In a recent article, Patrick Buchanan responds to Joe Biden’s flip on the issue of abortion by asking the question: “Are Abortion & Gay Rights American Values?” Buchanan chooses this as the heading of his piece because the left often refer to things like multiculturalism, abortion, sodomy etc. as “core values”. And with good reason. Logically, rights always derive from moral values. There is a moral claim behind every right accorded to humans. The left have their own (im)moral agenda – namely the destruction of Western Christendom – and it is the desire to see this destruction manifested, that drives the “gay rights”, “pro-choice” and “open borders” movements.
Within the framework of historic Christianity, God’s Law and common law have always been the standard for determining any rights and privileges to men. Certain rights are accorded to mankind on account of the fact that they are a mirror image of God’s Law. For example, the right to life is derived from the moral implications of the sixth commandment (“thou shalt not kill”), whereas private property rights are derived from the seventh commandment (“thou shalt not steal”). Furthermore, traditionally European peoples have acknowledged common law as historically shaping national identity in such a way that certain particular rights are acquired on the basis of a particular nation’s historical development. The most famous example of this is perhaps the Anglo-Saxon legal right to trial by a jury of one’s peers, derived from the Magna Carta (See article 39 in the Magna Carta). In the Dutch legal tradition of my own people, we have no such right. This is an example of rights being distinctly non-universal – a fact of life denied by liberalism.
We see then that, properly understood, in the formation of national values, and consequently rights, there are two aspects in play: God’s Law and God’s particular providence over a race or nation. The German Counter-revolutionary political philosopher of the nineteenth century recognized this with his emphasis on the state’s codification of law as the realization of a “moral empire” – a human institution founded upon divine authority, in which the divine law and human nature, i.e. the particular historical-cultural expression of a particular nation, interplay to form a moral legal framework (Stahl, Principles of Law, pp. 98-99[original German: Philosophie des Rechts]).
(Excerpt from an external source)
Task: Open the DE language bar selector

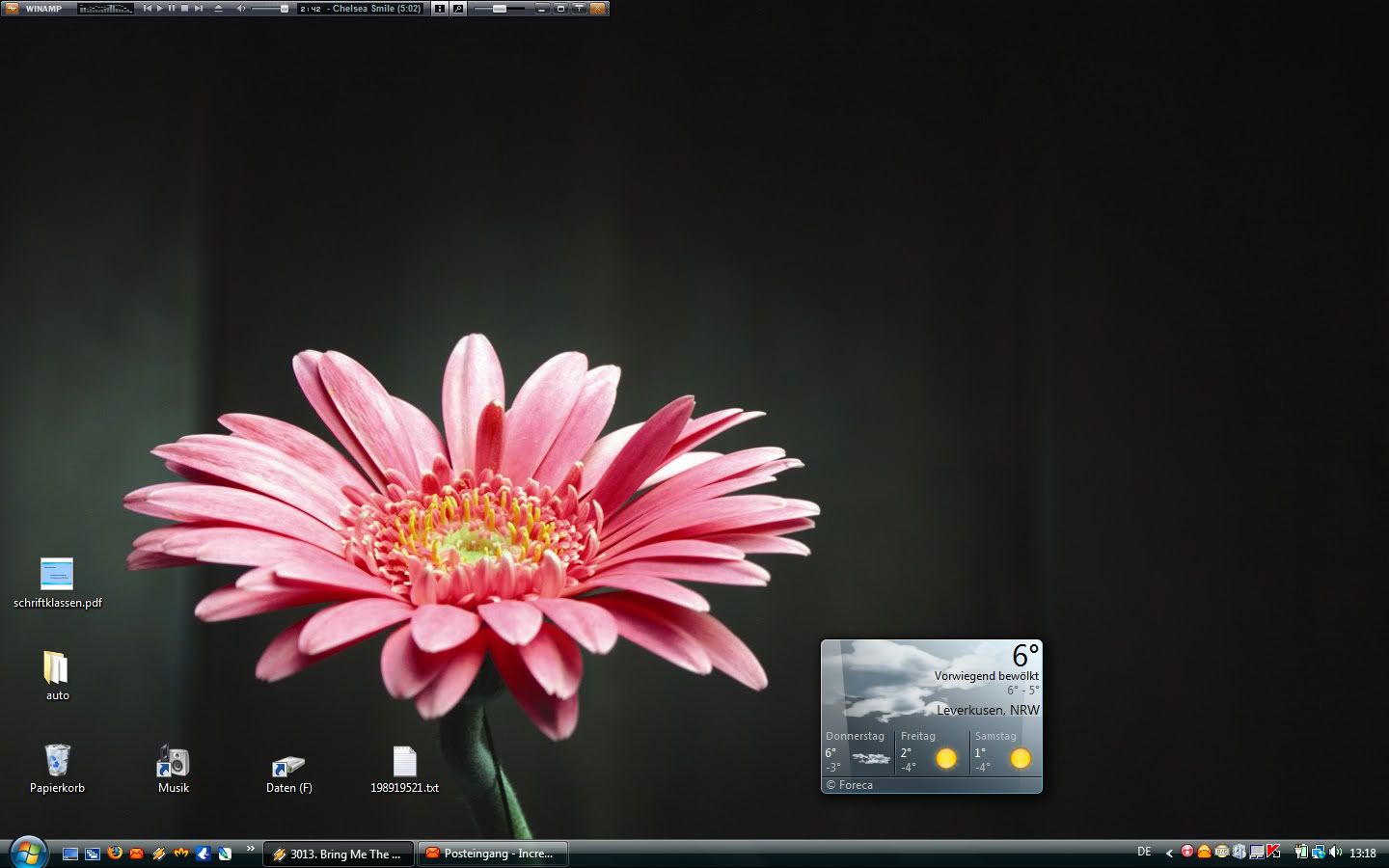Action: (x=1144, y=853)
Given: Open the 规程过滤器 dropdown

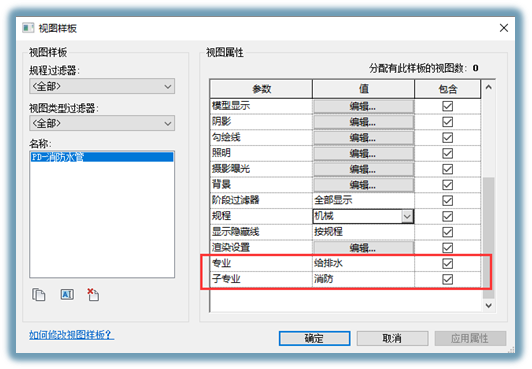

It becomes evident that these two value systems are irreconcilable. The Marxist values of “gay rights”, “pro-choice” and “open borders” are fundamentally at odds with both God’s Law and the common law of white nations. This is not simply a theoretical fact. It has severe practical implications for ourselves and our kin – the slaughtering of babies in the womb, deadly terrorist attacks, purposefully denying little children the right to a mother and a father etc. How can we possibly ever accept these as “core values?” In his aforementioned commentary, Buchanan seems to recognize this when he concludes with the rhetorical question: “But how, then, do we remain one nation and one people?”
The question is rhetorical because it is obvious that we can’t. White Christians can’t peacefully co-exist in a nation where Talmudic, feminist and Marxist ideas shape the moral framework for our legal system. Since the age of Enlightenment, many of us, blinded by humanistic dreams of pluralism, seem to have forgotten this fact, but this has long been recognized by both Scripture and the Confessions. The famous Dutch theologian, Gisbert Voetius (1589-1676) writes:
[Governments] must make good laws for the purpose of maintaining true religion and hindering all religions damaging to the souls, to limit them … the magistrate should not allow creeds and practices of heretics and blasphemers … A Christian government should not allow the exercise of religions which threaten the foundations of the true Christian religion, but should resist it.(Voetius, Catechisasie over den Heidelbergschen Catechismus (1662), p. 971-972, 987-988 – my own translation from the original Dutch)
The reference to “foundations” is particularly relevant in our own context, as these evidently refer to those moral principles underlying any given legal framework. The second commandment is irreconcileable with any dreams of complete religious freedom in the modern sense of the word. Coexistence with Christ-haters within the same multicultural pluralistic empire is not the Christian way envisaged by our Christian forefathers. It was as unworkable then as it is now. The state and the culture must be Christianized.